WHAT THE TASK REQUIRES
Pick out every line in the records below that contains the word "Select", and copy each of those lines.

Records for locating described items
▬▬▬▬▬▬▬▬▬▬
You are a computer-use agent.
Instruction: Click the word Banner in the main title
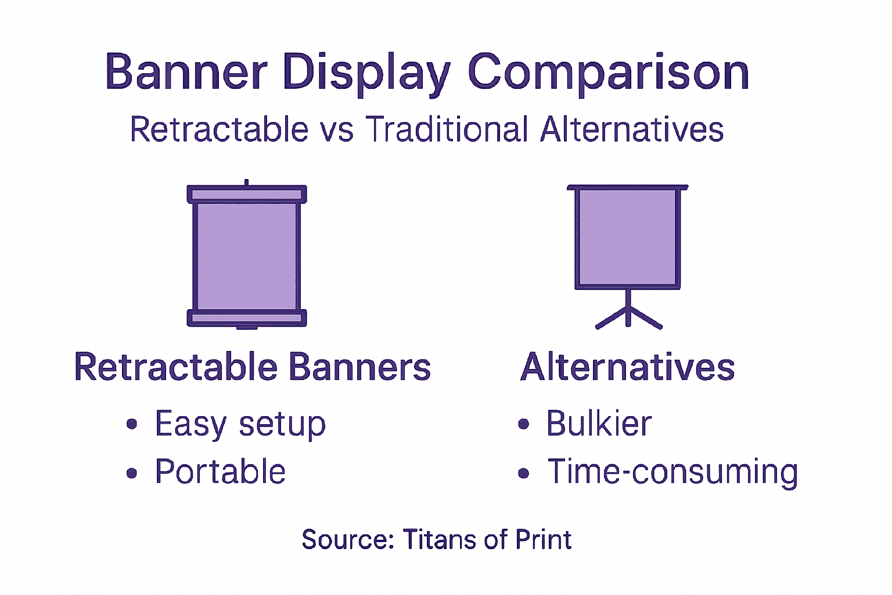186,72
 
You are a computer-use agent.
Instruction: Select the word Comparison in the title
608,73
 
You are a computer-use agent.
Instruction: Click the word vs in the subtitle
336,130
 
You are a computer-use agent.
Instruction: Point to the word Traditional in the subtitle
447,129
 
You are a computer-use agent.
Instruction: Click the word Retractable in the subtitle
219,129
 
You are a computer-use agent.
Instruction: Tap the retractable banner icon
247,256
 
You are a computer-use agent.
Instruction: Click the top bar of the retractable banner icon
247,194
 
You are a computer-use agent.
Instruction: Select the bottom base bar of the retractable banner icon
247,318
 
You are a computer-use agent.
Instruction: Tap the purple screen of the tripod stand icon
628,238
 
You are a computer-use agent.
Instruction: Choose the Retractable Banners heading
253,367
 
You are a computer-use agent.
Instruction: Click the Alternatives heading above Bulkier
628,367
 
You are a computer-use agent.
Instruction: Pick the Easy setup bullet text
240,424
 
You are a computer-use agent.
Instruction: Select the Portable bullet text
220,471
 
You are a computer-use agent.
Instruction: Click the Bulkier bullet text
599,424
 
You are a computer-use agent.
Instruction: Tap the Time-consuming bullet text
672,471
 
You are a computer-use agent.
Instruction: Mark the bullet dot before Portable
132,473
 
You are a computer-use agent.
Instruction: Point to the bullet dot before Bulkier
▬▬▬▬▬▬▬▬▬▬
COMPLETED EXERCISE
Instruction: Select the word Comparison in the title
Instruction: Select the bottom base bar of the retractable banner icon
Instruction: Select the Portable bullet text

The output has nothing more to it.